In the exemplified embodiment, fluid coupling between the applicator 150 and the store of oral care material 103 is achieved via a delivery member 170 formed of a second capillary material that is disposed within the oral care implement 100 and extends from the reservoir 102 to the applicator 150. Specifically, the delivery member 170 has a first end portion 171 that is in contact with (or positioned within) the store of oral care material 103 and a second end portion 172 that is in surface contact with the applicator 150, and more specifically with the anchor portion 151 of the applicator 150. More specifically, in the exemplified embodiment the second end portion 172 of the delivery member 170 is exposed through an opening 189 formed into the sidewall 167 of the lower chamber 182 of the basin cavity 161. Thus, when the applicator 150 is positioned within the lower chamber 182 of the basin cavity 161 as discussed herein above with the side surface 156 of the anchor portion 151 of the applicator 150 in contact with the sidewall 167 of the lower chamber 182 of the basin cavity 161, the side surface 156 of the anchor portion 151 of the applicator 150 is also in surface contact with the second end portion 172 of the delivery member 170. This enables fluid to flow from the delivery member 170 through the second end portion 172 and into the applicator 150.

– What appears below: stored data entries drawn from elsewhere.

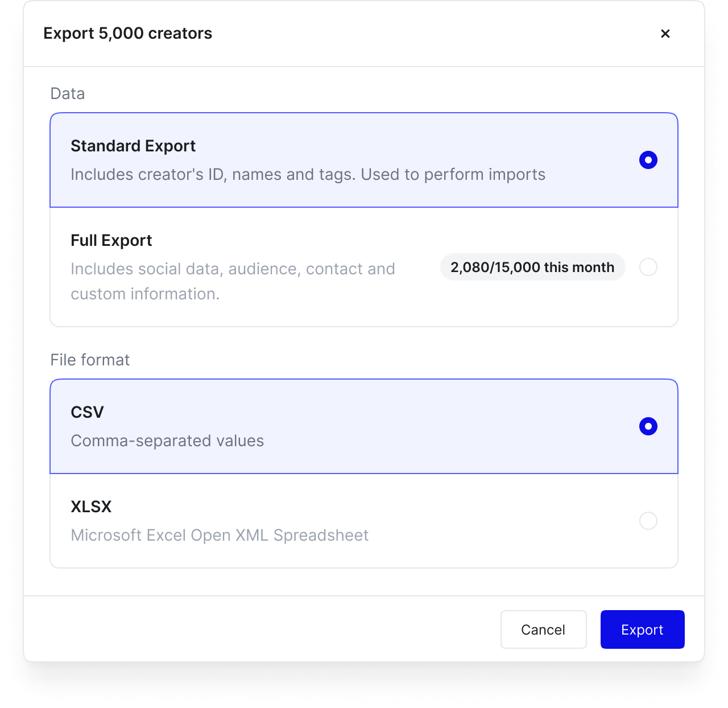Click the 'XLSX' format title
This screenshot has height=708, width=728.
click(91, 507)
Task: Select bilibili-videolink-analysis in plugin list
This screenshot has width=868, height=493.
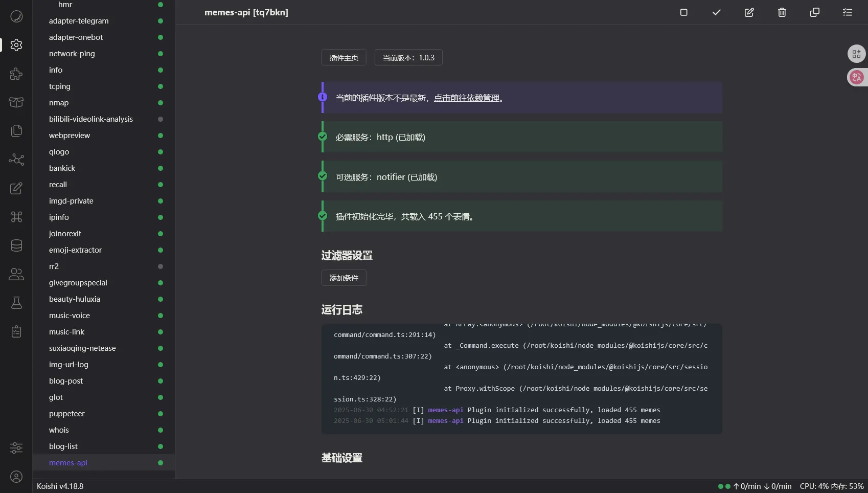Action: click(x=91, y=119)
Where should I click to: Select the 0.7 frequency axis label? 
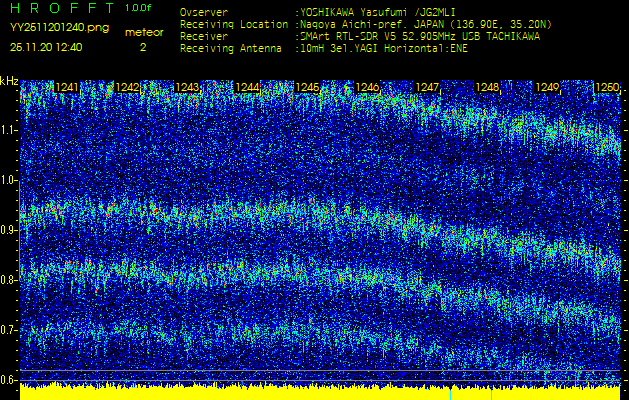pos(10,330)
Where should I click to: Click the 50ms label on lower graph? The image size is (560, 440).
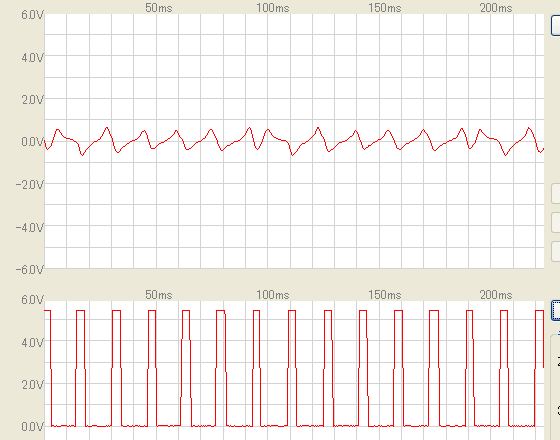pos(159,295)
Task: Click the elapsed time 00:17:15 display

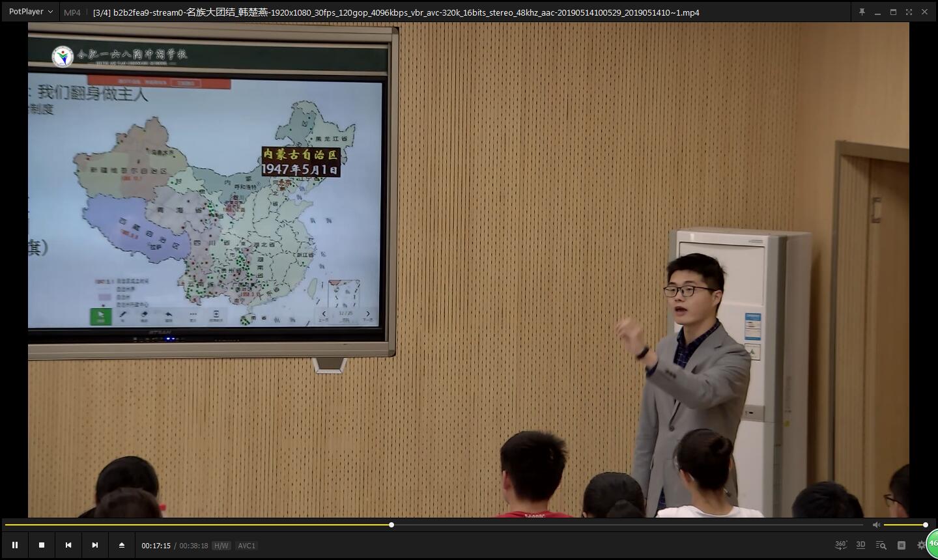Action: [x=156, y=546]
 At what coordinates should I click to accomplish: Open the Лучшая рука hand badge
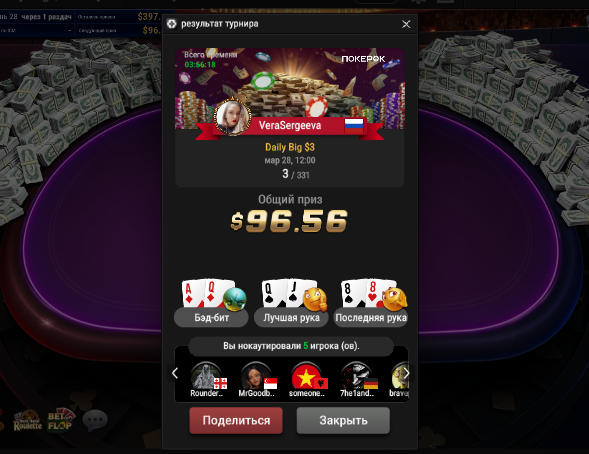291,318
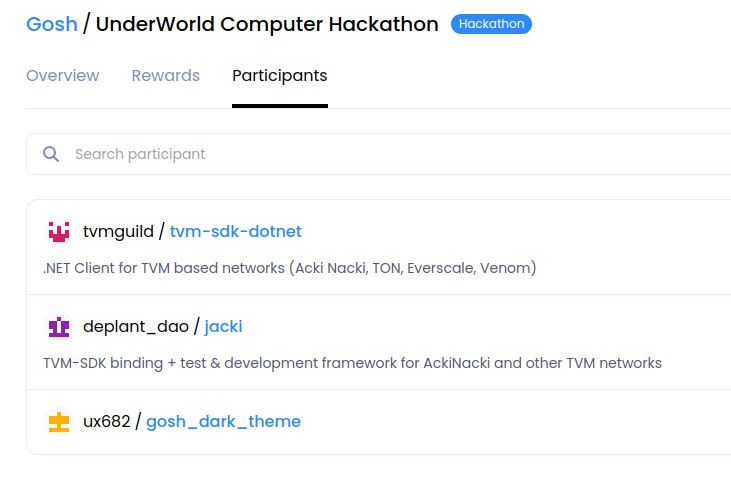The width and height of the screenshot is (731, 481).
Task: Click empty space in the ux682 participant row
Action: tap(520, 422)
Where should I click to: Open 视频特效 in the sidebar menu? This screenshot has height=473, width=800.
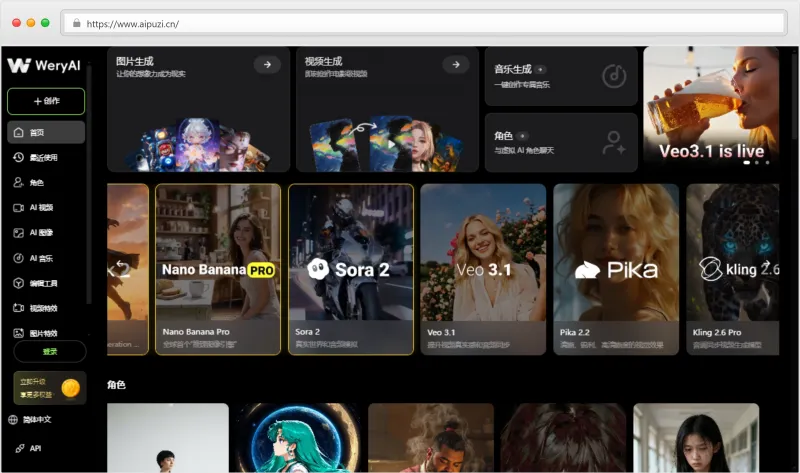pos(45,308)
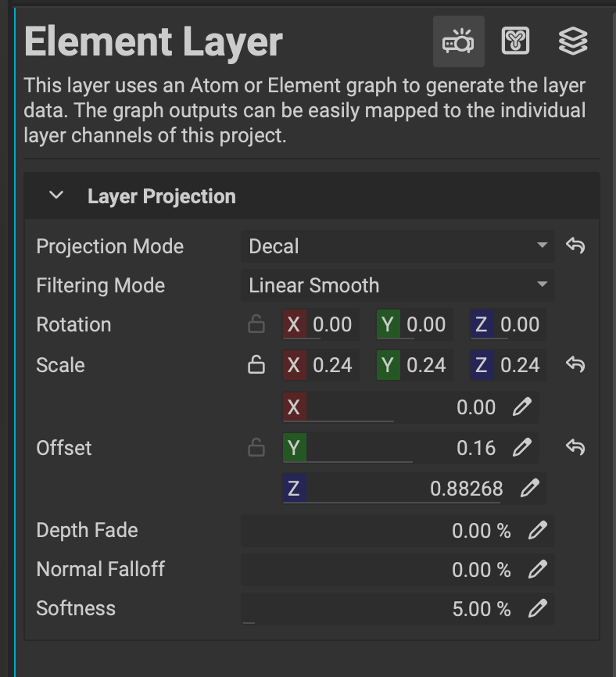Reset Offset values with the revert arrow
Screen dimensions: 616x677
coord(575,448)
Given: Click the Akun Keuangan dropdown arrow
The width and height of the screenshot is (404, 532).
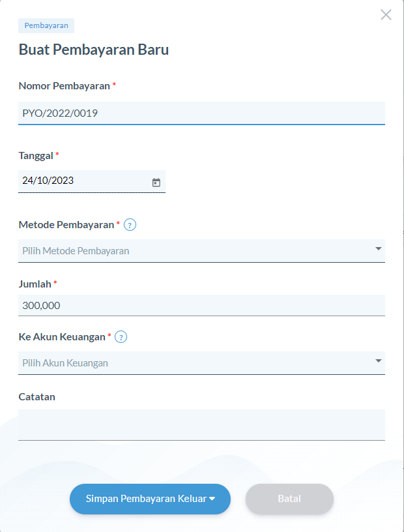Looking at the screenshot, I should (379, 361).
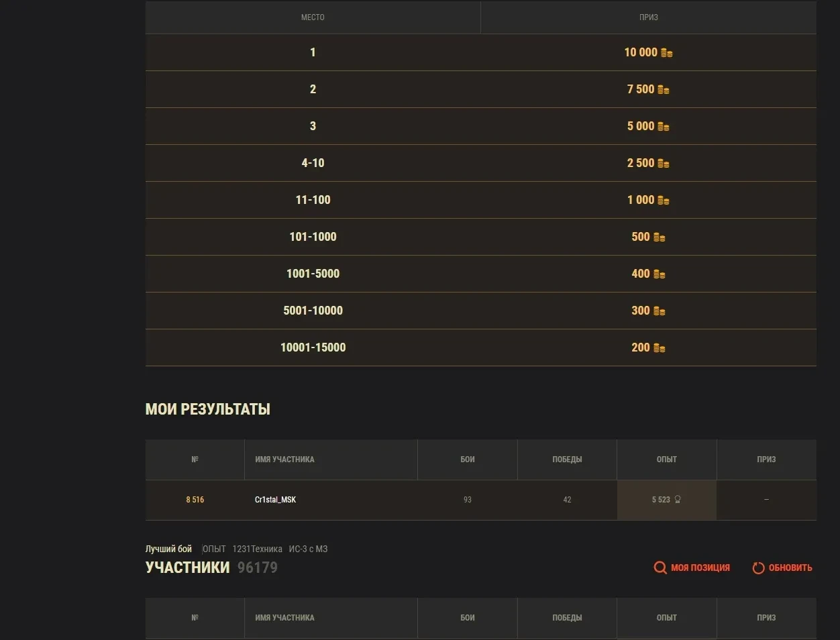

In the exemplified embodiment, the first end portion 171 of the delivery member 170 terminates at a position only slightly within the reservoir 102. However, the invention is not to be so limited and the delivery member 170 may have a greater length so that the first end portion 171 of the delivery member 170 is positioned at a greater depth within the reservoir 102 closer to the proximal end 111 of the handle 110. Furthermore, in certain embodiments the delivery member 170 may be omitted and passive, mechanical, and/or electrical pump systems may be used to force the flow of the oral care material 103 from the reservoir 102 to the applicator 150 for application to a user's oral cavity.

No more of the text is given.